#### TASK
Write what comes next in the personal account about the painting FREE FALL and the strange morning that followed, starting right after its final sentence.

#### PASSAGE SHOWN
● ● ●
I finished this painting on Wednesday, September 12. Its title is FREE FALL. A simple painting that I suppose can be interpreted in numerous ways. What I intended for it to represent is the path that one's heart takes as it swoops and curves when it is falling in love. A free fall through the beautiful sky.
And it was more than ironic when on Friday, September 14, I awoke early feeling very odd...sickly even. I blew off the dizziness, chest discomfort, and overwhelming fatigue as being caused by lack of sleep. I took my daughter to work without letting her know I was feeling poorly. During the short drive, I sent silent prayers to God asking for Him to please let me get her safely to work and to please let me make it home. Sleep would help me feel better, I was certain. Sleep did not come. More discomfort did, however. I grew restless and concerned, and it was still morning. Perhaps I was just anxious, so I checked my pulse. It had a very strange rhythm to it.
● ● ●
(Stored items)
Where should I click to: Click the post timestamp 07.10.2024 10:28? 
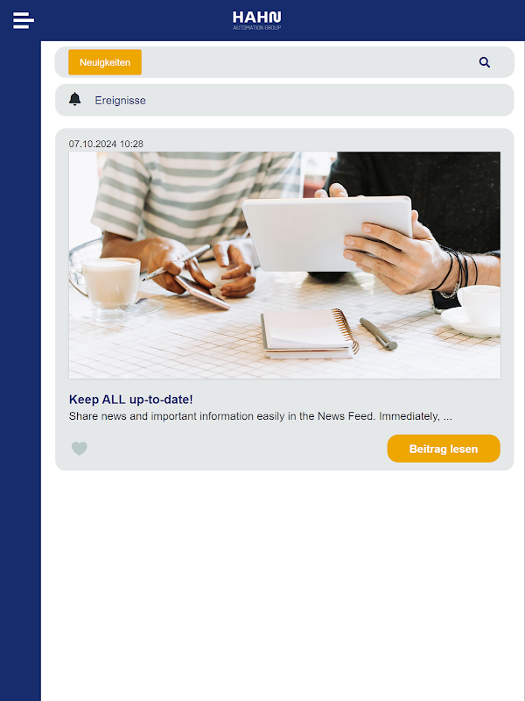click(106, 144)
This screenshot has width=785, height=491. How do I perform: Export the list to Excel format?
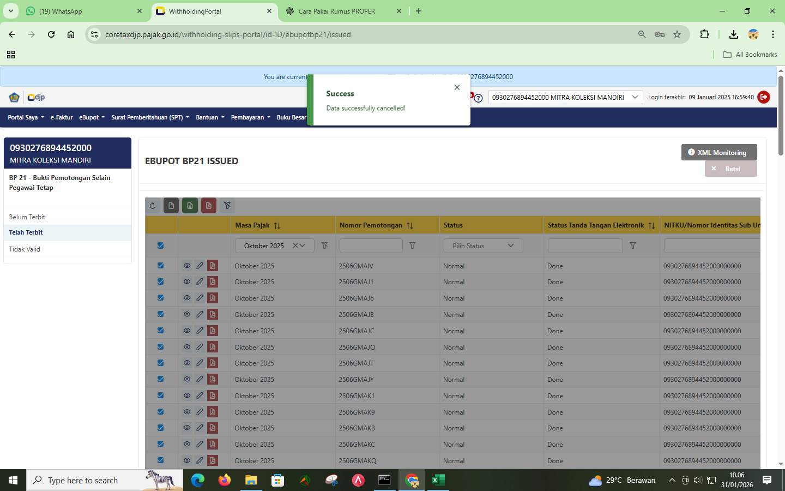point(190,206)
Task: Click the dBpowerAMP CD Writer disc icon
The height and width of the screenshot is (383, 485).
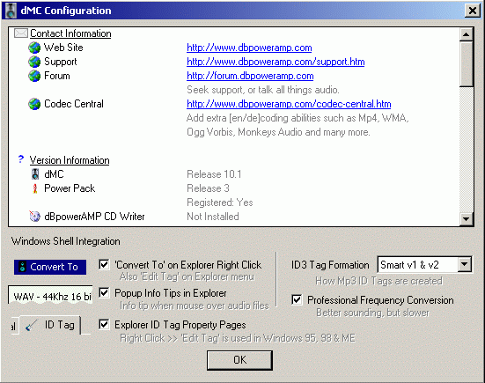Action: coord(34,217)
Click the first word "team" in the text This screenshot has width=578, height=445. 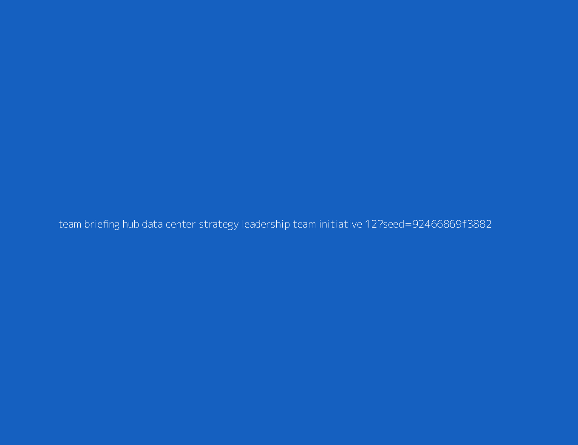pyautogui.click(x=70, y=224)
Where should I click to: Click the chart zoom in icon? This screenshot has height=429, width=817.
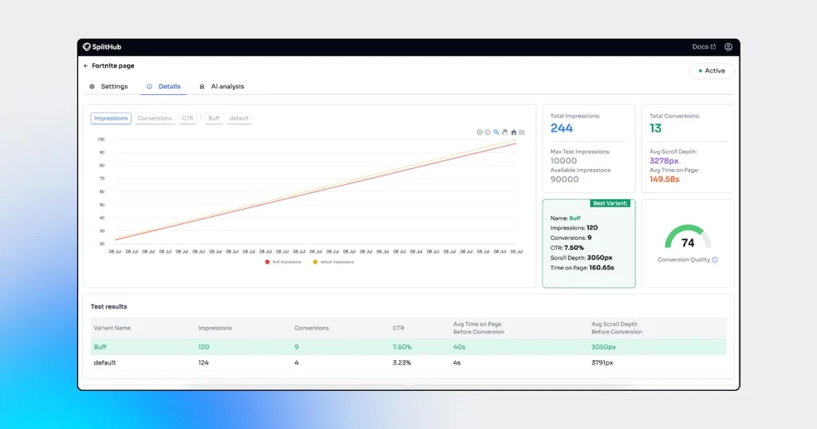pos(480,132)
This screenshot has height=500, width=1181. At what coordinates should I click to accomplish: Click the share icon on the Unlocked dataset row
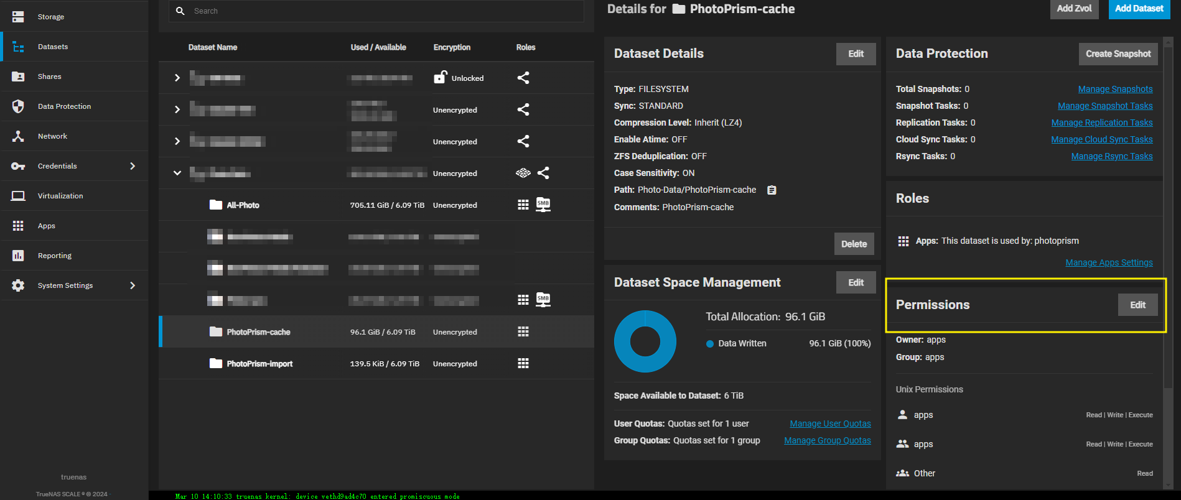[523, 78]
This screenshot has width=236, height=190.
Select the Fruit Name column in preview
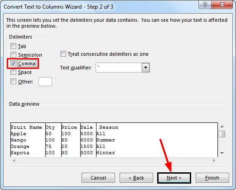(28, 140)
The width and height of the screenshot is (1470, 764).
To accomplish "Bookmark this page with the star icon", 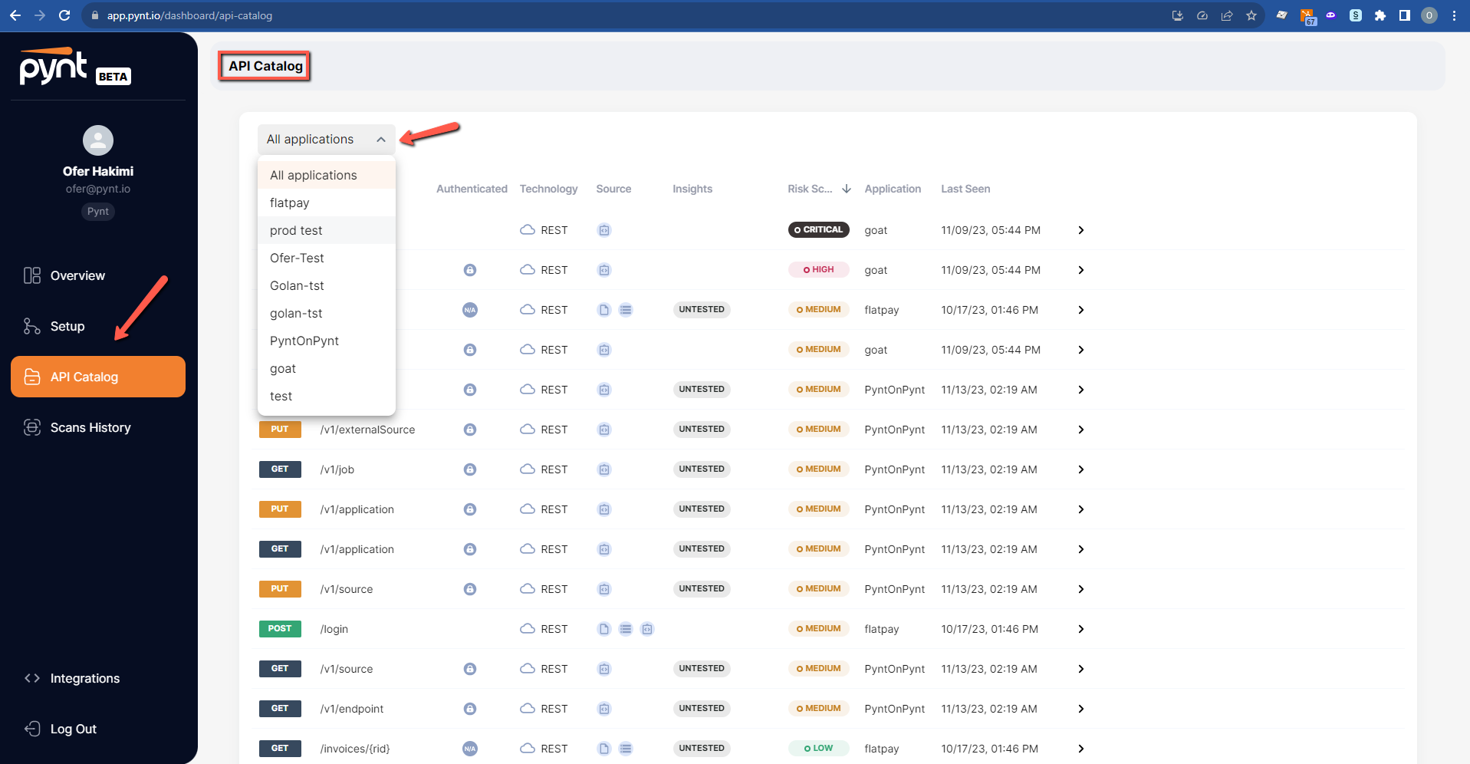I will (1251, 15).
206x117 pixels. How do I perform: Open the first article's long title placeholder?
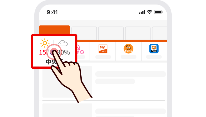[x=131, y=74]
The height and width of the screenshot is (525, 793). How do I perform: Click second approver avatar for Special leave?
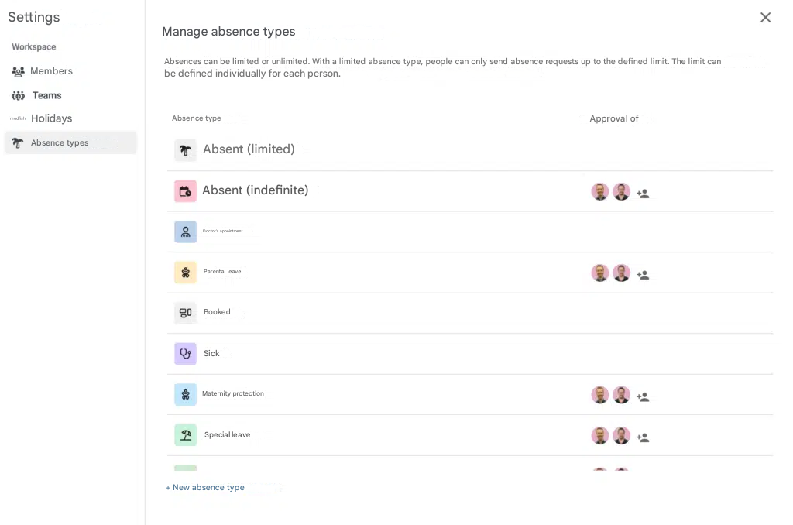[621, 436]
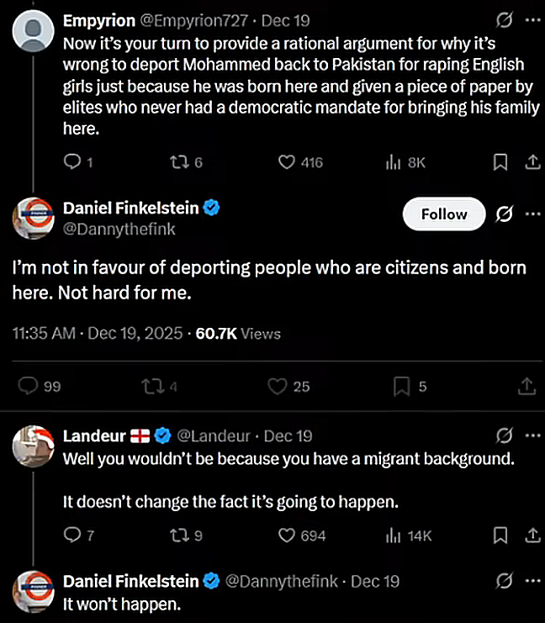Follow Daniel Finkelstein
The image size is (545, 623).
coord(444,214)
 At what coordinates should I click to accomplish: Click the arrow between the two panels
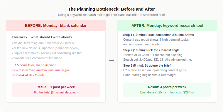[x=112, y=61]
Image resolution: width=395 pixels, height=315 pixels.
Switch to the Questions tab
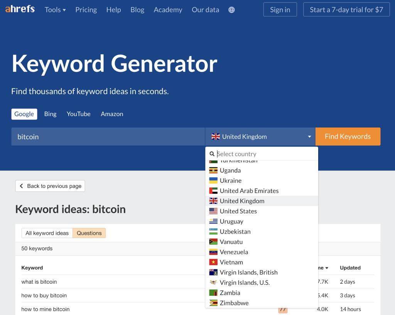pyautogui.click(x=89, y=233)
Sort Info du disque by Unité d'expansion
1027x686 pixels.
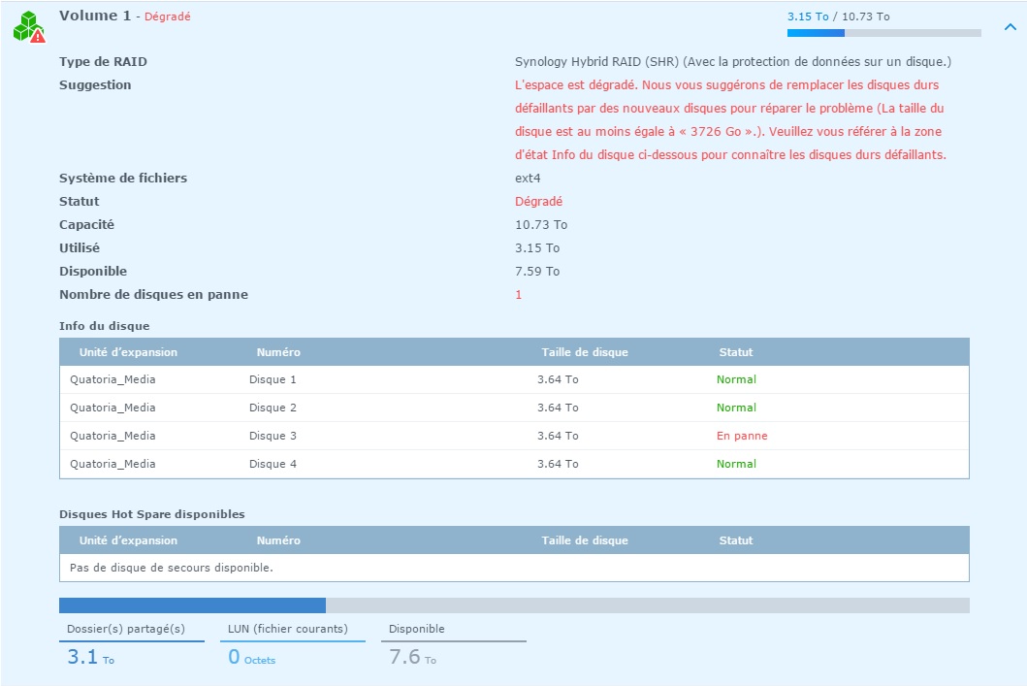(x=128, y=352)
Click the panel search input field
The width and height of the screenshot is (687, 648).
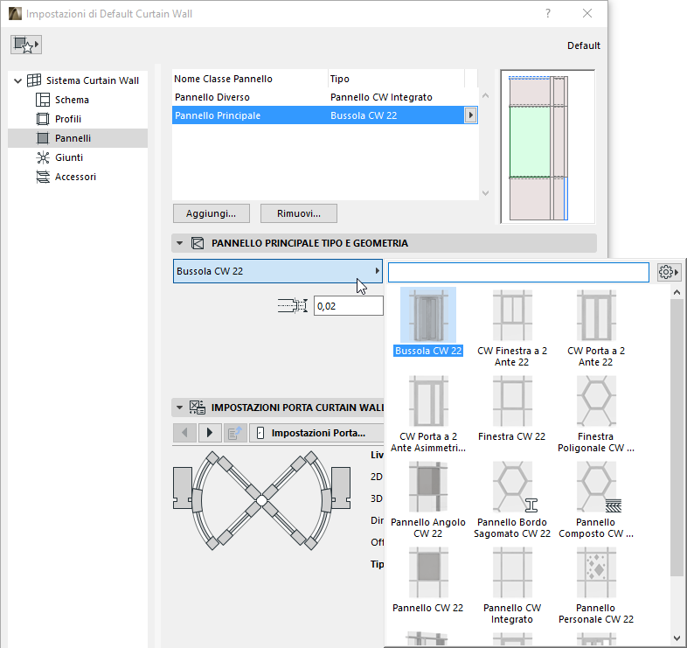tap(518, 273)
● ● ●
#### EXERCISE ANSWER
I called my mother. Isn't that what daughters do when they feel sick? She suggested I call my family doctor. Following her advice, I called him. He was out of town, and his nurse suggested I go to an urgent care clinic or to the hospital. Uh...no way was I going to the emergency room.
Because I knew I could never attempt the drive there alone, I called my husband. He was on his way to a golf outing. I truly felt bad asking him if he could come home and take me to the local care center, but I was afraid I would faint and cause a crash. I still suspected lack of sleep as being the cause of this very weird feeling I had.
It took the urgent care physician all of about three minutes to suggest an EKG be run. No problem. Strip from the waist up, put on the little paper gown (that is not even as thick as a paper towel), leave the opening in the front. He slapped on the little adhesive conductor things, attached the lines, turned on the machine...and within seconds he was putting nitroglycerin under my tongue. WHAAAAAT? The testing was completed just as he was telling me he was calling an ambulance. HUH? My heart was in atrial fibrillation, and there was a possibility I was having a heart attack. He inserted an IV into my arm.
Yes, my eyes welled up, but I did not cry. I asked my hubby to call Mom to find out the name of her cardiologist at the hospital I prefer. Then, the paramedics helped transfer me to the gurney. I told them to close their eyes so they wouldn't be forced to view old lady boobs. Stupid paper gown.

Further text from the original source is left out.